Vous êtes le premier évêque sacré avec l’accord de Rome, dans le rite de saint Pie V, depuis le concile. Ce statut vous confère-t-il un rôle particulier en dehors de votre propre juridiction ?

 

 

Mgr R : Le Cardinal Castrillon Hoyos, et d’autres évêques dont le  cardinal de Rio, ont dit la même chose : notre rôle est très important vis-à-vis de toute l’EGLISE CATHOLIQUE. Ce sacre, ce n’est pas seulement pour l’Administration apostolique de campos, mais pour toute l’Eglise. Peut-être est-ce un nouveau pas, une expérience, qui va rayonner dans toute l’Eglise.

 

Quelle est votre fonction au sein de l’Administration apostolique ?

 

Mgr : Je suis l’évêque coadjuteur. J’aide notre évêque, qui est malade, mais avec le droit de succession. C’est à dire que je suis le vicaire général pour aider au gouvernement de l’Administration. Ma fonction est la même que dans un diocèse. Je m’occupe de la Curie, du gouvernement, des écoles, des paroisses, des visites pastorales…Tout ce qu’un évêque doit faire.

 

 

Vous avez été pendant plusieurs années proche de la Fraternité Saint Pie X de Mgr  Lefebvre.,Mgr Rangel, dont vous êtes l’évêque coadjuteur, a été sacré évêque par les évêques de Mgr Lefebvre.

Est ce que votre réconciliation avec Rome représente une remise en cause de votre action passée ?

 

 

Mgr : Il n’y a pas de changement de principes. Les principes sont les mêmes, puisqu’il s’agit de la doctrine catholique.

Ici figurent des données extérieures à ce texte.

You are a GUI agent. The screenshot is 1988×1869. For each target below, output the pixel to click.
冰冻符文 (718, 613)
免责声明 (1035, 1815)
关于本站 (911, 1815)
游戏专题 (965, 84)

 Mais je pense qu’il faut parfois faire un examen de conscience ou une évaluation, pour voir si les attitudes correspondent aux principes que nous défendons. Parfois, dans l’âpreté des combats, notre attitude peut ne pas toujours accorder avec nos principes. Je crois qu’il vaut mieux faire correspondre nos attitudes  avec les principes. Par exemple : si nous défendons le Pape, si nous disons que le Pape est le chef de l’Eglise, le vicaire de Jésus-Christ… il faut agir dans cette perspective. Sinon, on tombe dans un sédévacantisme (1) pratique : on défend le pape dans la théorie et on ne l’accepte pas dans la pratique. Vis-à-vis de la Fraternité Saint Pie X , je pense que nous avons un rôle à remplir pour leur montrer que la réconciliation et la communion avec Rome est véritablement possible sans l’abandon de nos spécificités. Il faut , en effet, garder absolument deux points  ensemble, pas l’un sans l’autre : l’unité de foi et l’unité de gouvernement. Il faut donc éviter l’hérésie et le schisme. L’hérésie vient d’une déviation doctrinale ; le schisme vient d’une atteinte à l’unité, au gouvernement  de l’Eglise. Saint Thomas définit le schisme comme : être séparé de la tête et des autres qui sont avec la tête. Si on se sépare tellement des autres qui sont avec la tête, on finit dans le schisme. Mais il y a aussi la doctrine. Il ne faut oublier aucun dogme. Il faut toujours être fidèle à la doctrine pour éviter l’hérésie.

 

Comment avez-vous reçu les actes du concile Vatican II ?

 

Mgr R : Dans ce temps-là, j’avais moi-même 15 ans ! Mgr de Castro Mayer, qui était évêque de Campos, a écrit deux lettres pastorales pour expliquer aux paroissiens dans quel sens on devait recevoir le Concile. Il donnait l’interprétation catholique, et non l’interprétation moderniste répandue après le concile. Mgr de Castro Mayer s’est opposé à cette façon de faire.

 

Cette interprétation de Mgr de Castro Mayer, qu’on pourrait peu-être résumer par

« le Concile à la lumière de la tradition », est-ce toujours votre position ?

 

Mgr R : on accepte le Concile comme un des conciles de l’Eglise. Les modernistes  disent que c’est l’unique Concile, que c’est LE concile de l’Eglise.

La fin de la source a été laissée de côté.